Seçilen 12 üye ilk toplantısını Genel Sekreter başkanlığında yapar, ve komisyon ilk iş olarak başkanını seçer. İkinci iş olarak da üniversitenin paydaşları arasından (meslek kuruluşları, kamu kuruluşları, STKlar, vs) önde gelen ilk 3 paydaşı belirler ve onlardan komisyona birer üye tayin etmelerini ister. Bu üyelerin de belirlenmesiyle Rektör Seçim Komisyonu kurulmuş olur, ve komisyon görevine başlar. Komisyon üyeleri rektörlüğe aday olamazlar. Olmaları durumunda Seçim Komisyonu üyelikleri düşer. Bu durumda ilgili birim yeni bir üye seçerek boşalan üyelik pozisyonunu doldurur.
Komisyonun Çalışması
Komisyon, rektörün, göreve başlama tarihinden en az 15 gün önce belirlenmesini mümkün kılacak şekilde bir çalışma takvimi hazırlar, ve çalışmalarını bu takvime göre yürütür. Komisyon, rektörde aranan olmazsa olmaz özellikler ile (profesörlük ünvanına sahip olmak gibi) tercih sebebi olan özellikleri (liderlik vasfı, yönetim tecrübesi, başarılı bir akademik kariyer, iletişim becerisi, üniversite vizyonu gibi) belirler. Adayda ananan özelliklerin açıkça belirtildiği bir ilan metni ile yazılı ve elektronik ortamda ulusal ve gerekli görürse uluslararası medyada rektörlük pozisyonu ilan edilir, ve üniversite içi ve dışından adaylar elektronik olarak başvurmaya davet edilir. Başvuru evrakı olarak adaylardan sadece özgeçmişleri, kendileri hakkında referans verebilecek 5 kişinin isim ve iletişim bilgileri ve yönetim anlayışları ile rektörlüğe seçilmeleri halinde önceliklerinin ne olacağını ifade eden bir vizyon metni göndermeleri istenir. Komisyon başkanı, son başvuru tarihine kadar gelen tüm başvuruları elektronik ortamda komisyon üyelerine gönderir, ve onlardan tüm adaylara 0 ile 10 arasında puan vermelerini ister. Komisyon başkanı puanlama sonuçlarını her adayın her bir komisyon üyesinden aldığı puanı da gösteren bir elektronik dosyada özetler, ve adaylar aldıkları toplam puana göre sıralanır. Eğer 5’den fazla başvuru olmuşsa, en çok oy alan 5 aday dışındaki tüm adaylar elenir. Eşitlik halinde, komisyon eşit puanlı adayları tekrar oyluyarak veya müzakere ederek son adayı belirler. Ancak, kurum dışından asgari şartları sağlıyan başvuru olması halinde, bu 5 adaydan en az biri kurum dışından olmalıdır.

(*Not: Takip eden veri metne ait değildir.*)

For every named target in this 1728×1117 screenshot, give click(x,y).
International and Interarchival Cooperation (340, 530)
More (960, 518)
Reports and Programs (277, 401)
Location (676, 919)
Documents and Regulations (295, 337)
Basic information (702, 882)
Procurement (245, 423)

Komisyon, finale kalan her bir adayın referans olarak verdiği isimlerden birer referans mektubu talep eder, ve referanslardan aday ile ilgili soruları cevaplamasını ister. Komisyon uygun görürse adaylar hakkında başka kişilerden de görüş alabilir ve değerlendirme istiyebilir, ve özgeçmişteki bilgilerin doğruluğunu araştırabilir. Komisyon, bu öndeğerlendirmeler ışığında, finale kalan her bir aday ile kapsamlı mülakatlar yapar. Ayrıca, her bir adayın tüm öğretim üyelerinin davet edildiği ve komisyon üyelerinin de katıldığı toplantılarda sunum yapması ve öğretim üyelerinin sorularına cevap vermesi istenir. Böylece ilgili öğretim üyelerinin de her bir adayı yakından tanımasına fırsat verilmiş olur. Bu toplantılardan sonra arzu eden öğretim üyeleri adaylar hakkındaki görüşlerini komisyona bildirebilir.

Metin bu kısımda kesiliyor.